» Document excerpt:
Start

In 1954 Ellis was cast as Mrs. Erlynne in Coward's musical After the Ball, but her singing voice had deteriorated drastically, and much of her music had to be cut.[5] Coward blamed her performance for the relative failure of the show.[6] She appeared in the 1960 movie The 3 Worlds of Gulliver and made her last stage appearance in 1970, playing Mrs Warren in Shaw's Mrs Warren's Profession at the Yvonne Arnaud Theatre in Guildford.[3] She appeared in 1993 in the television series Sherlock Holmes and again in 1994, playing Mary Maberley.

She became a centenarian in 1997 and died at her home on Eaton Square in London on January 30, 2003 at the age of 105.[1]

Memoir and autobiography

Ellis published her memoirs in 1982 under the title Those Dancing Years. A further autobiography Moments of Truth followed in 1986.[7] She was the last surviving performer to have created a role in a Puccini opera and the last to have sung opposite Caruso.[2]


See also


  1. "Mary Ellis, London Star of Stage and Screen, Is Dead at 105", The New York Times, 1 February 2003
  2. Webb, Paul. "Ellis, Mary", Grove Music Online, Oxford Music Online, accessed 19 March 2011 (subscription required)

End

» Supplied data:

Start

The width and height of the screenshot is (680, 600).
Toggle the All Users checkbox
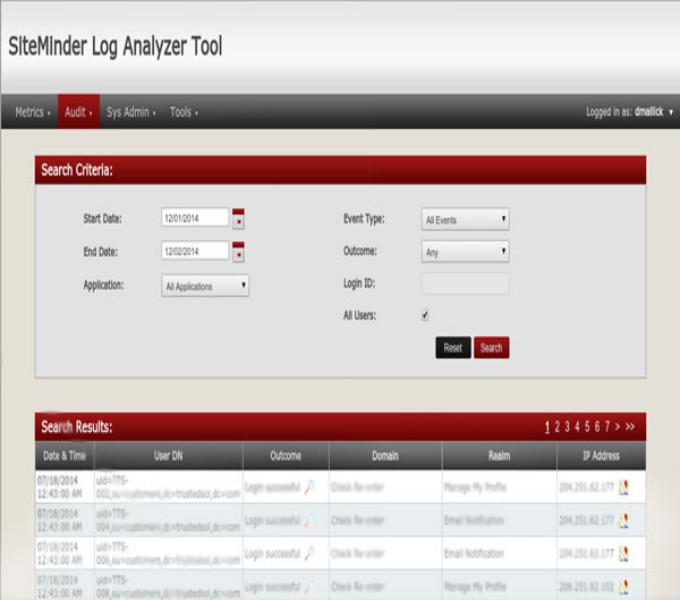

End

» Exercises to complete:
(1) Decide whether each statement agrees with the Mary Ellis excerpt, answering yes or no and quoting the deciding words of the excerpt: (a) Ellis's final stage appearance took place in 1970 at the Yvonne Arnaud Theatre in Guildford. (b) Those Dancing Years came out in 1986. (c) Coward credited Ellis's performance with the success of After the Ball.
(2) Repeat word for word the part of the Mary Ellis excerpt that opens with the words containing "Ellis published her" and closes with "2011 (subscription required)".
The listing has no connection to the excerpt on Mary Ellis.

» Task-by-task outputs:
(1)
(a) Yes: "made her last stage appearance in 1970, playing Mrs Warren in Shaw's Mrs Warren's Profession at the Yvonne Arnaud Theatre in Guildford"
(b) No: "Ellis published her memoirs in 1982 under the title Those Dancing Years."
(c) No: "Coward blamed her performance for the relative failure of the show."

(2)
Ellis published her memoirs in 1982 under the title Those Dancing Years. A further autobiography Moments of Truth followed in 1986.[7] She was the last surviving performer to have created a role in a Puccini opera and the last to have sung opposite Caruso.[2]


See also


  1. "Mary Ellis, London Star of Stage and Screen, Is Dead at 105", The New York Times, 1 February 2003
  2. Webb, Paul. "Ellis, Mary", Grove Music Online, Oxford Music Online, accessed 19 March 2011 (subscription required)